Exercise brief → From the entries below, count the lines with "Task". Write only the count.

Provided records →

━━━━━━━━━━━━━━━━━━━━━━━━━━━━━━

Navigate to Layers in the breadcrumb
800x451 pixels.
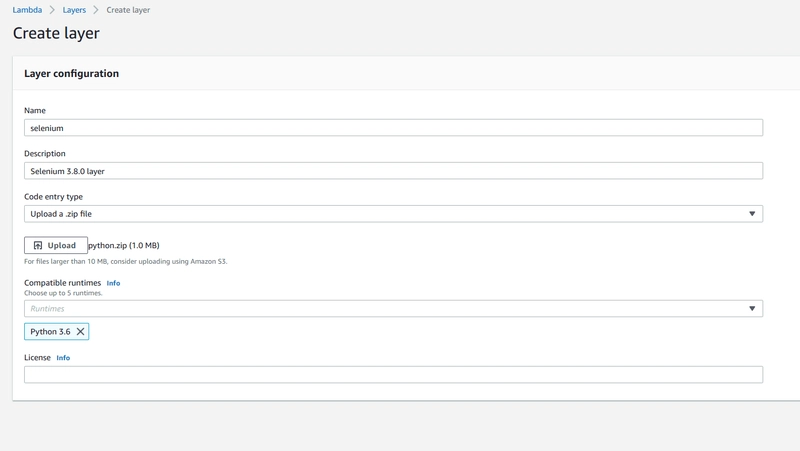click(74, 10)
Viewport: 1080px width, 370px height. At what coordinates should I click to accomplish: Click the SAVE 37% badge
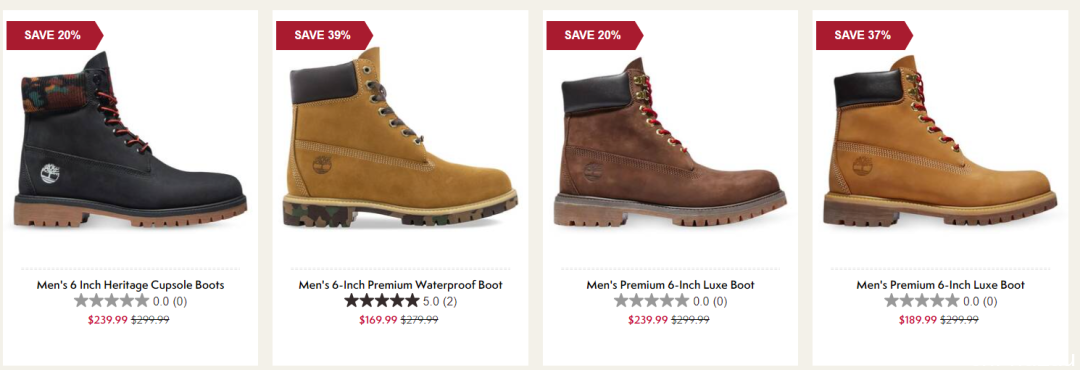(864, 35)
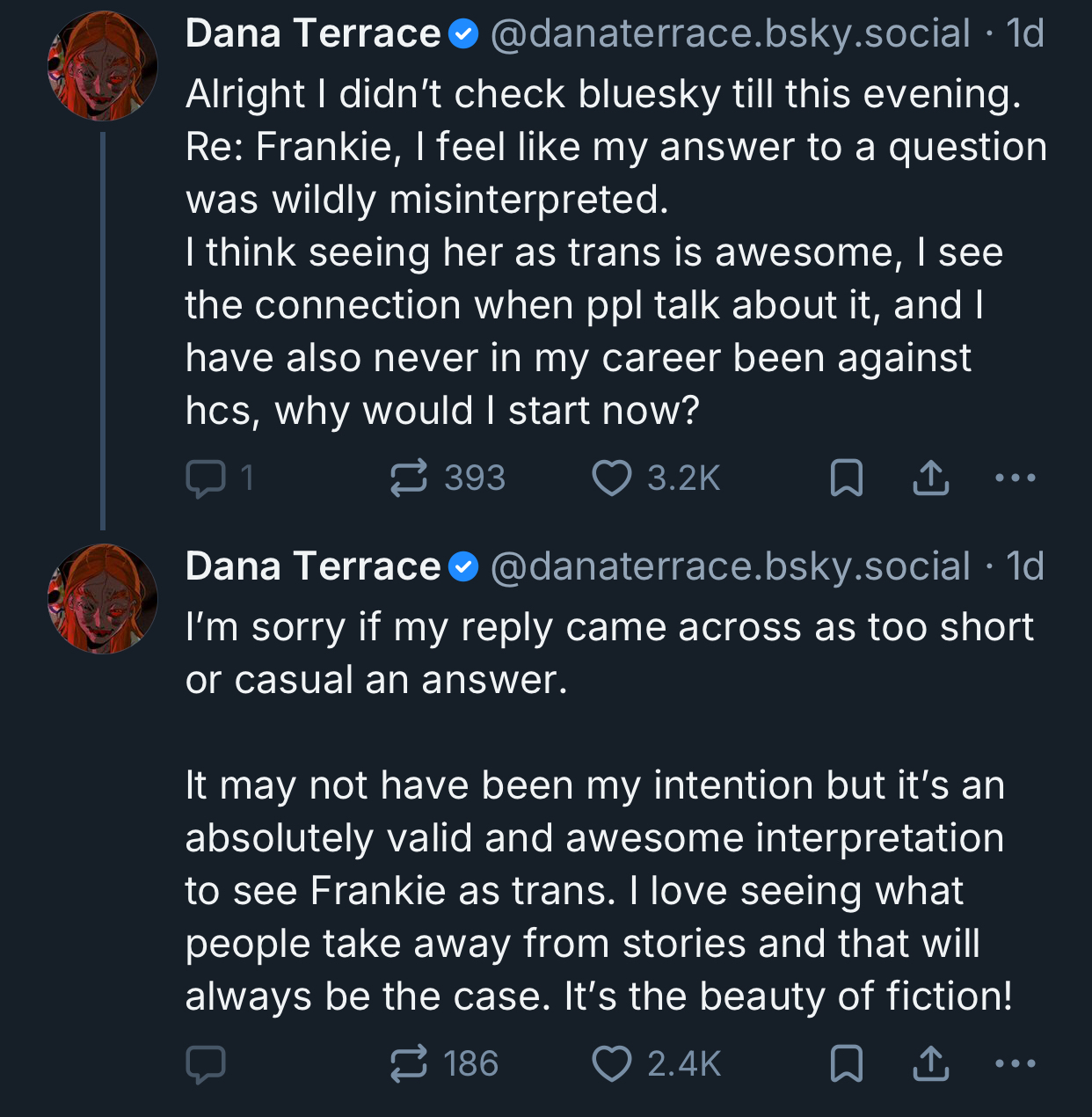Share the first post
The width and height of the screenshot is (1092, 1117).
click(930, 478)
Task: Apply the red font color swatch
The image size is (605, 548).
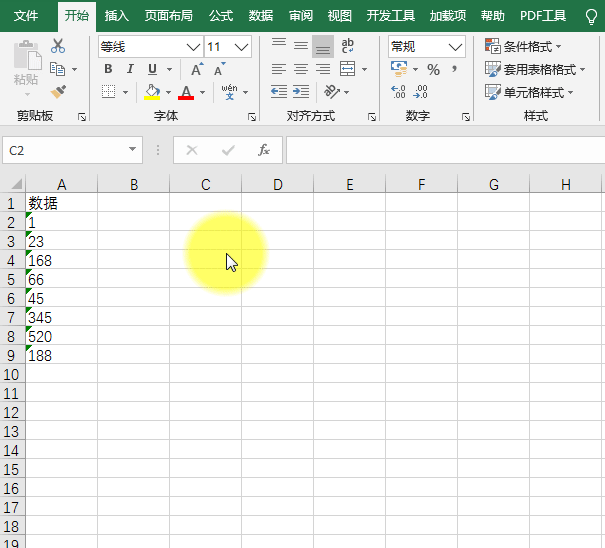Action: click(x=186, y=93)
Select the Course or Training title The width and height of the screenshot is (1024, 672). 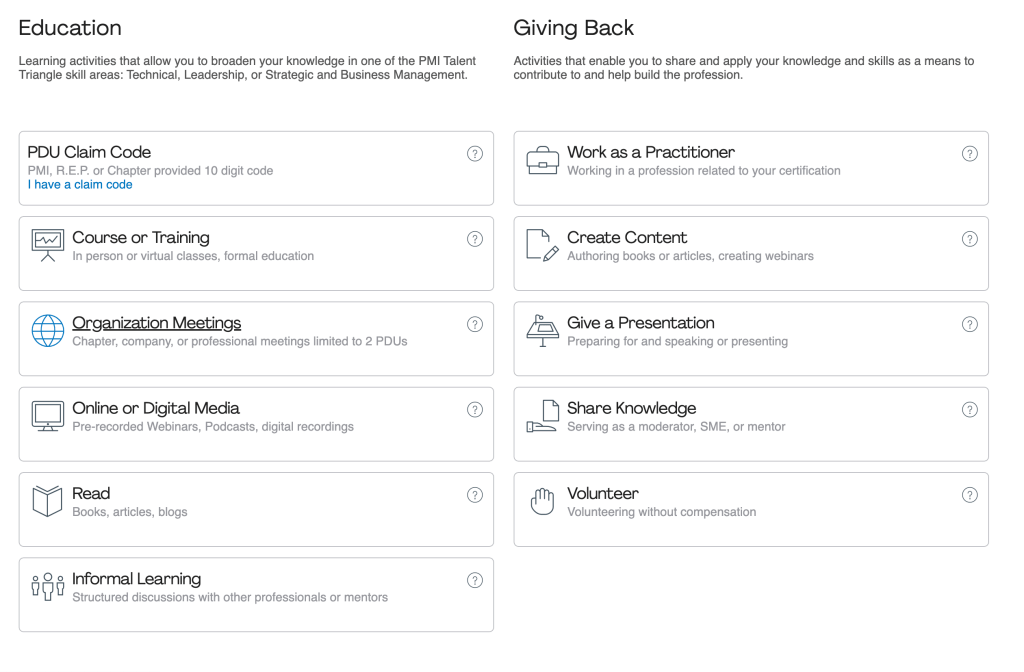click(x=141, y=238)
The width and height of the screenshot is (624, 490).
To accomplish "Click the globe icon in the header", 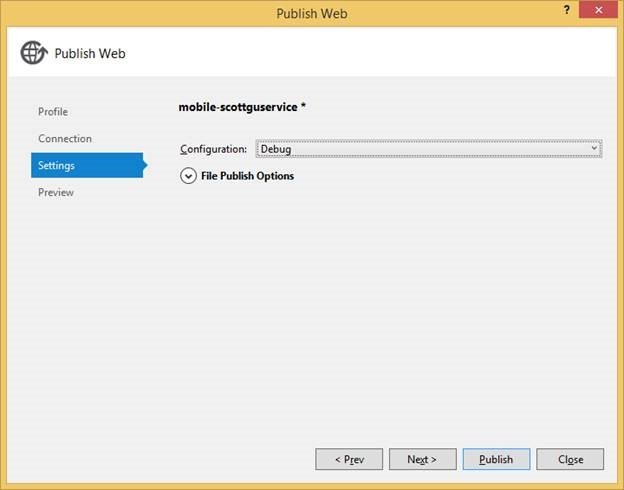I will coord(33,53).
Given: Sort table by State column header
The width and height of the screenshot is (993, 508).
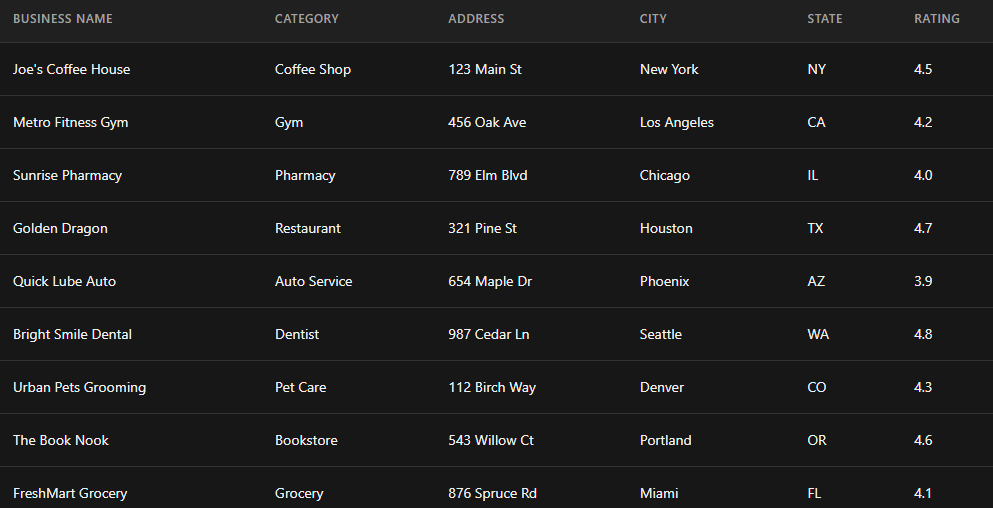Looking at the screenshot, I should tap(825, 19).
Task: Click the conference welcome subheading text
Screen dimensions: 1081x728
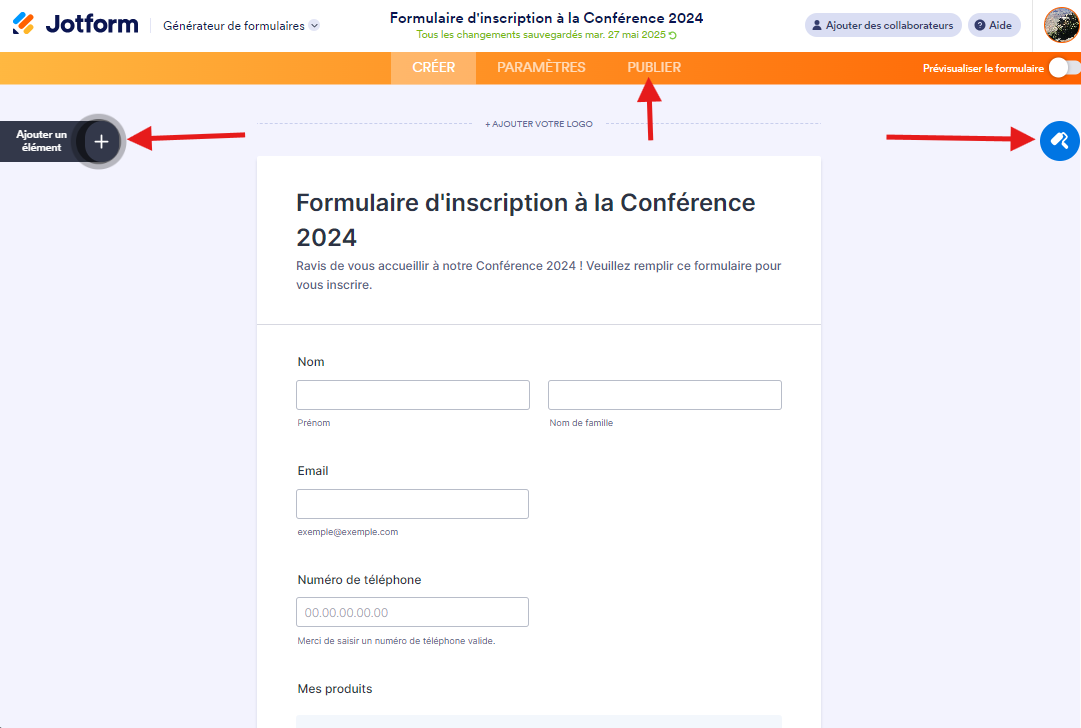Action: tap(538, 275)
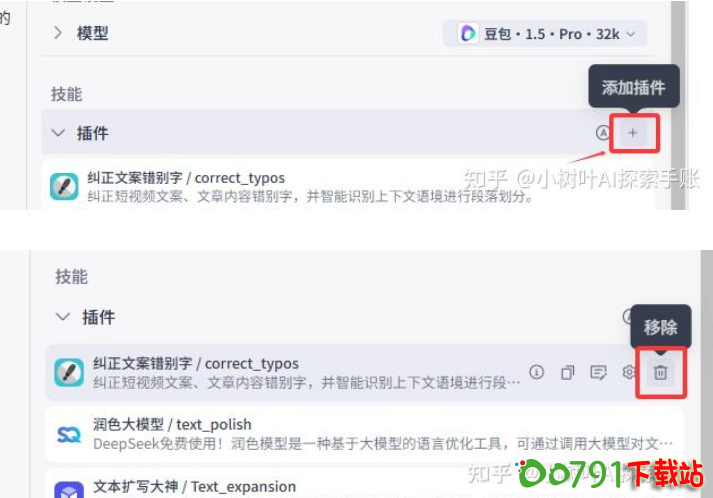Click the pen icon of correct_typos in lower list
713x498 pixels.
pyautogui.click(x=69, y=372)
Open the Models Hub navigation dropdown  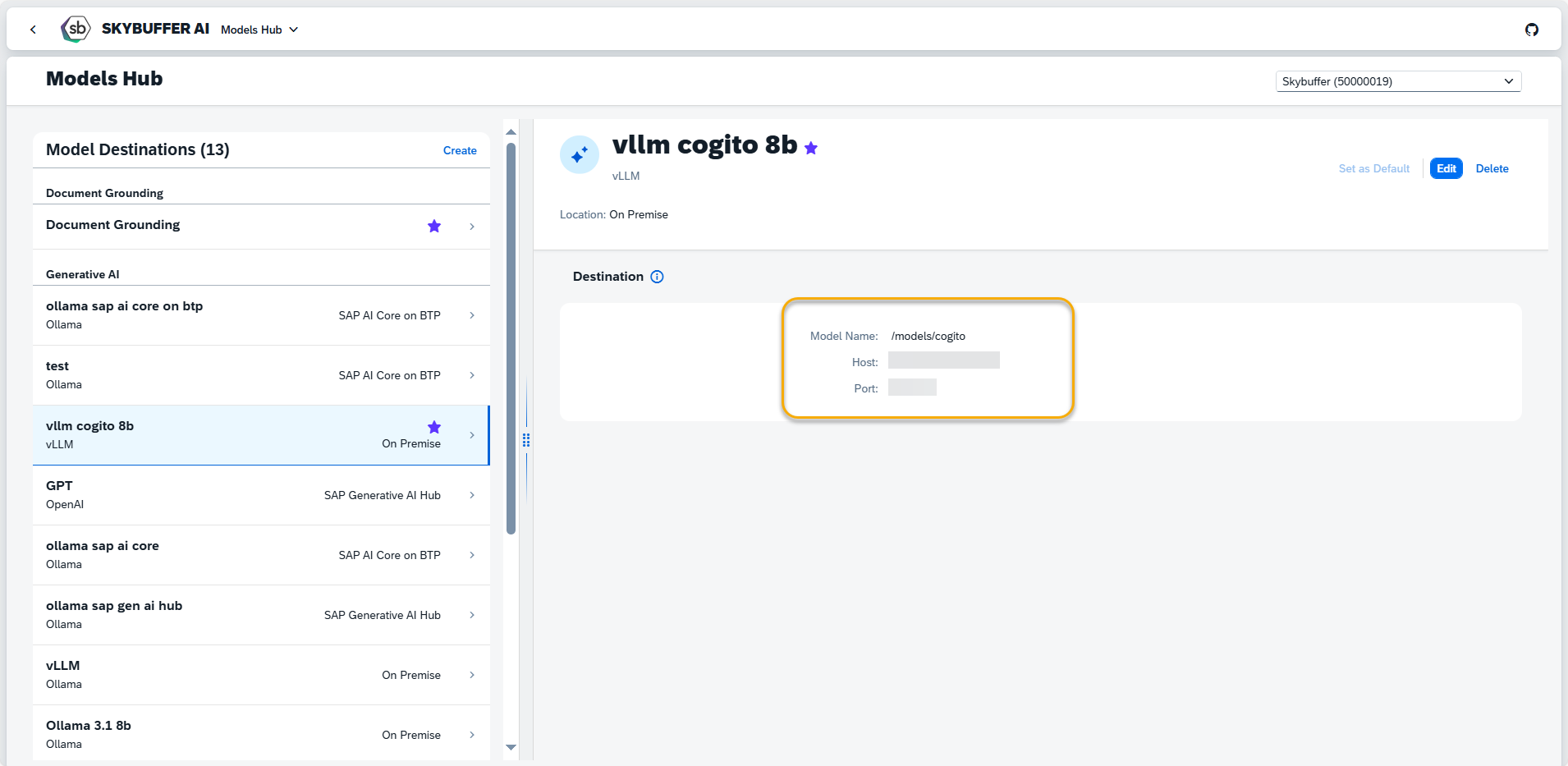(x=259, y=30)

━━━━━━━━━━━━━━━━━━━━━━━━━━━━━━

Output below → 2